- _Exercise brief_: Please pull out the items word for word, starting at their first line and stopping after the line that contains "(484, 398).". Leave the pictures out.

_ _ _

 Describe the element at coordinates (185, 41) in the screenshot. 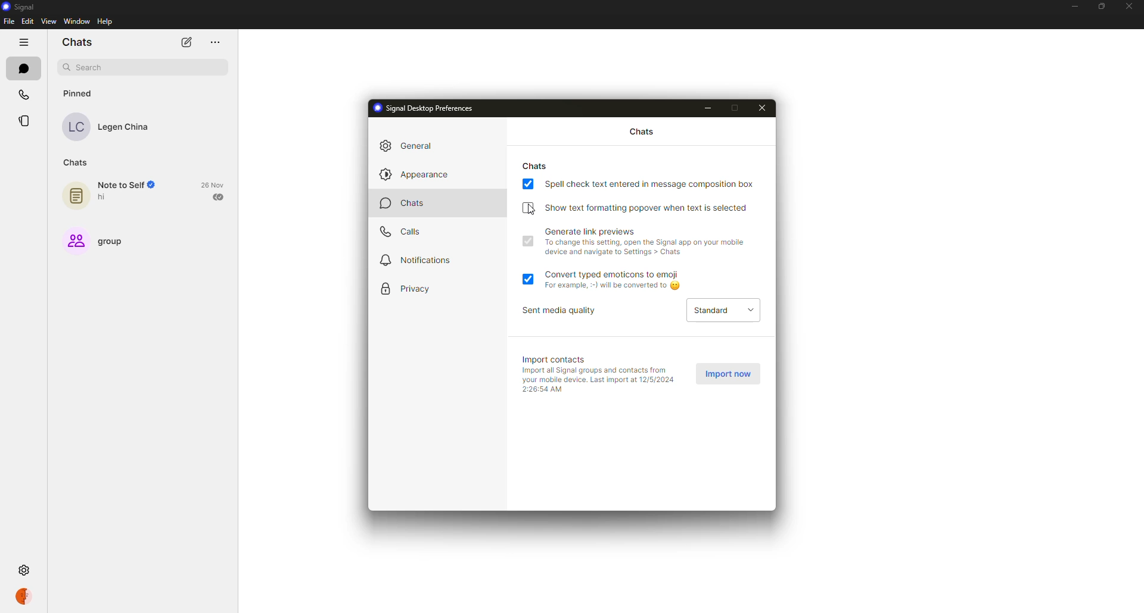

I see `new chat` at that location.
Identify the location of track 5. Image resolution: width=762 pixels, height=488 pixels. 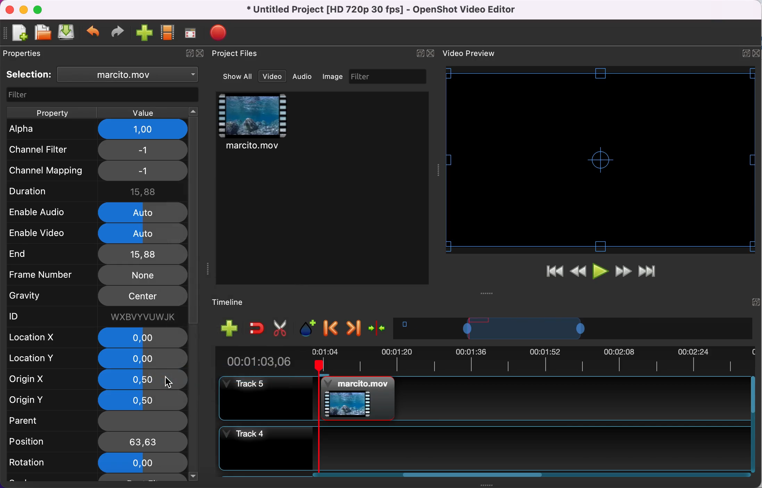
(484, 398).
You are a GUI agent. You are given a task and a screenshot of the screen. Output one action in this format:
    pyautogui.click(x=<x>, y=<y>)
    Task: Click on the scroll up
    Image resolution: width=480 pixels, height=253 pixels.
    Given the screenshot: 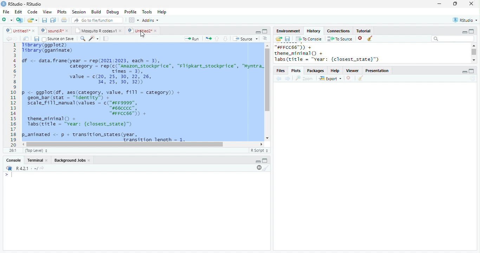 What is the action you would take?
    pyautogui.click(x=474, y=45)
    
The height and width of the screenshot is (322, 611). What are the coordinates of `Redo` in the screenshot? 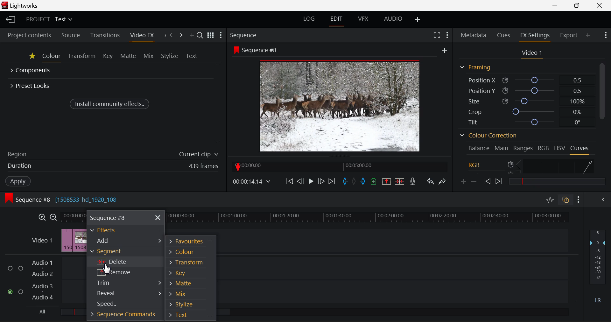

_ _ _

- _Solution for this task_:
 Describe the element at coordinates (185, 41) in the screenshot. 

I see `new chat` at that location.
Identify the location of track 5. Image resolution: width=762 pixels, height=488 pixels. 
(484, 398).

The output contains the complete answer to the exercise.